Tuesday, September 20, 2011

Progressives give President Obama a (muffled) cheer on taxing billionaires

Progressives who have been fairly critical of President Obama were willing to give a cautious cheer for his deficit-reduction speech on Monday for its confrontational rhetoric and his thematizing of tax increases for the wealthy.

Even the "firebaggers" at Firedoglake have found some nice things to say, like Blue Texan in All the Right People Hate Obama’s Deficit Plan 09/20/2011. Like, "Maybe he's finally learning."

David Dayen in Democrats Lining Up in Support of More Populist Obama Stances FDL News 09/19/2011 explains that the White House is selling this latest ploy to Democrats as a way to establish clear distinctions for the 2012 campaign. He notes that Democratic support was not as enthusiastic and high-profile as the White House had hoped on his jobs plan. While he sees more positive signs of support on the taxing-the-wealthy issue, even there he sees prominent Democrats hedging their bets: "Progressive Caucus co-chairs Raul Grijalva and Keith Ellison managed to stay roughly in support as well, while also keeping their eyes on the important details of the needs for Medicare and Medicaid."

Sam Stein in Obama Debt Reduction Plan Calms Democrats' Concerns On And Off Hill Huffington Post 09/19/2011 also reports that the deficit reduction proposals have, "at least momentarily, managed to placate a community of progressive activists, Democratic operatives and congressional offices who have grown increasingly despondent over the course of his presidency."

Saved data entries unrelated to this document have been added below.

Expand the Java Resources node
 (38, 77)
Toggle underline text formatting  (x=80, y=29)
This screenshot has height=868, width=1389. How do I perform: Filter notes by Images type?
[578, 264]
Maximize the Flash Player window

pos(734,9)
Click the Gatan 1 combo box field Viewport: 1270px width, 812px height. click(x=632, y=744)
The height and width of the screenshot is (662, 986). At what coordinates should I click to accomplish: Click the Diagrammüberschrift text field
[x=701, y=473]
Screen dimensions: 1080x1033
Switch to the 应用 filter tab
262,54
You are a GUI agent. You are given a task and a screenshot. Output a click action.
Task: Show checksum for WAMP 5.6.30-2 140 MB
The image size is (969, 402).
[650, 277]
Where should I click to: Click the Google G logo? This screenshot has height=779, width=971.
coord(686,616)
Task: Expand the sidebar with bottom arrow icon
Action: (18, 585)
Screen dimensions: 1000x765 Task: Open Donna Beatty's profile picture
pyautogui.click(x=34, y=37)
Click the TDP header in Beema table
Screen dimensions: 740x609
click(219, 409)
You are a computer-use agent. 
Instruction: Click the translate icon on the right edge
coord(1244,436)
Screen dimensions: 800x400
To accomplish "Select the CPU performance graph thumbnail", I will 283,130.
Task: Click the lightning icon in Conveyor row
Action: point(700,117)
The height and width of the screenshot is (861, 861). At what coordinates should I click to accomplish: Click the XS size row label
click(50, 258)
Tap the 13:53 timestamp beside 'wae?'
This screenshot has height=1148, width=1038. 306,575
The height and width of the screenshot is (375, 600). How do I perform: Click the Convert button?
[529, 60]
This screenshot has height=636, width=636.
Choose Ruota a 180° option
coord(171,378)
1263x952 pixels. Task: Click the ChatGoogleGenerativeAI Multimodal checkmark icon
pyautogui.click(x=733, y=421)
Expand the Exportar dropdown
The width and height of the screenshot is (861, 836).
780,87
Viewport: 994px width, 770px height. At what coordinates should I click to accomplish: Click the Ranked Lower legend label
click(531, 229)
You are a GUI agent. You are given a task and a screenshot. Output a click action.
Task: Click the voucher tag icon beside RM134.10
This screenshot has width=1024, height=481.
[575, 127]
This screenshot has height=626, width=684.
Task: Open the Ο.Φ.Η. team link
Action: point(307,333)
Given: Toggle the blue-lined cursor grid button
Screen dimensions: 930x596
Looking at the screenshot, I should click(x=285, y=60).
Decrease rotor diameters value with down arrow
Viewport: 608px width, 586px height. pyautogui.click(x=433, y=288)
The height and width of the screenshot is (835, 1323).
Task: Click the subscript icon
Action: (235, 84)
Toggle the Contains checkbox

But that title and lede paragraph don't convey the caution in some of the assessments he quotes. Here's Howard Dean, a progressive favorite:

"I was very pleased with the president's veto statement. I am a supporter of this," said Howard Dean, a former Vermont governor and DNC chairman. "Are there a few things that maybe should have been done differently? Maybe so. But overall, this is a very good place to start and now we just have to make damn sure we don't make any of the kind of irresponsible concessions that Republicans are going to ask for." [my emphasis]
Now that Obama has worked hard to be seen as President Pushover, Democrats are understandably leery of enthusiastically backing a White House initiative for fear that Obama will start compromising it away the next day. Stein finds even the flaboyant Cajun James Carville hedging his bets:

"From everything I see, this seems to be pretty good stuff," said James Carville, the longtime Democratic consultant who just days ago urged the president to panic and start firing staffers. "Realistically, how much you will end up with, I don't know. But if you start there, you will end up somewhere better."

Carville said he believed the type of proposals that made it into the plan would help bolster Obama's reelection prospects.

"The most popular thing you can do to cut the deficit is to raise taxes on people making over a million dollars. That's not just a sop to the Democratic base, that is a sop to roughly 65 percent of the country," Carville said. "So, good. If this signals something new, then great." [my emphasis]
I have a sinking feeling that Obama jumped the shark when he explicitly offered cuts in Social Security and Medicare benefits to Republicans during the debt-ceiling fiasco. Meaning he put himself on a downward political trajectory.

Social Security and Medicare are vitally necessary, successful and extremely popular programs. After all the other retreats from major 2008 campaign themes and pledges, when he signalled he was willing to cut benefits on bedrock programs like Social Security and Medicare, anyone paying attention has to wonder if he will fight for anything constructive any more. And Democratic elected officials have to be worried about the toxic effects of those proposals on their own election prospects. And with Obama's approval ratings dropping, Democratic officials have to be cautious about typing themselves to a Presidency with a very uncertain future.

I'm happy to see Obama make the case for progressive taxation. Actually, when he did in his deficit speech was make a case against regressive taxation, which isn't actually the same thing. But if he winds up running a Presidential campaign based on increased taxes for the wealthy and defending Social Security and Medicare benefits, I'm happy to see it. One of his great failings as President is to continually frame issues in a conservative way: deficits are disastrous, "entitlement reform," the federal budget is like the family budget, etc. To the extent he frames issues like Social Security and Medicare in a Democratic partisan way, the harder it will be for either him or a President Goodhair Perry to impose Social Security and Medicare cuts in 2013. And that's a good thing.

His challenges for 2012 are real. And Obama's commitment to his vision of postpartisanship and Herbert Hoover economics may not allow him to wage the kind of election campaign that might be successful. But it's nice to see him making at least a feint in that direction this week.